写真の右手に蛭子神社、左手の下が 昔の河川が流れていたところです。現在は道路となつています。写真前方の楠があるところが、漂着伝承のあるところです。

写真でもわかるように、流れ着いた楠の木があるところは、道路より下がっていますが、昔はそこを河川が流れていたからです。
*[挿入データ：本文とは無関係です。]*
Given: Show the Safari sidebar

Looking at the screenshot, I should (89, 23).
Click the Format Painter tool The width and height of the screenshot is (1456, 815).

  もうひとつ隼人町に楠が流れ着いたと伝承されているところがあります。写真下です。現在では《こがの杜》と呼ばれて史跡整備されていますが、おもしろいことに、史跡の由来に関する教育委員会の説明が若干整備の前と後でことなることです。
  いずれにしろ、この地で船待ちしていたと紹介されている通り、この地点は昔河川があったところで、現在の河川の流れとは大きく異なり 事情を知らない人には理解できないと思います。この前を流れる河川がヒルコ神社の下を流れていたわけです。昔の河川はダムや用水路などがなかったので、水量が多くかなり上流の方まで遡上できたと思います。現在の河川のかなり上流の方にも《津曲》という地名と集落があるのがそれを物語っていると思います。また喫水線が浅かった船の構造からしてもかなり上流まで遡上てきたと思われます。
  結論から申し上げると、この二つの伝承は、何を物がっているかと言えば、楠が意味していることは、《船》です。古来楠には害虫を防ぐ成分が含まれていて、船材として使用されていたということ。 楠の伝承とは 南方からの船の漂着伝承を意味していると考えられます。 それは、隣接する姶良市加治木町の名前の由来が、船の舵の木が流れ着いたことにあるという伝承にも表現されいると思います。 現在国立公園に指定されている錦江湾の最深部になつている隼人町と加治木町あたりに、遠く南方からの船が古代に漂着したという歴史的事実を反映していると思います。 

  ところで、その南方とはどこか。それを示唆しているのが ヒルコ神社の近くの《木の房》という地名だと思います。


写真下は現在の整備前の案内板です。

写真下は整備の現在の案内版の説明です。

写真下は加治木町に伝わる漂着伝承地。この地に船の舵が流れ着いたので《加治木》という地名になったと書いてあります。船は写真上の隼人の蛭子神社の近くに流れ着いたということのようです。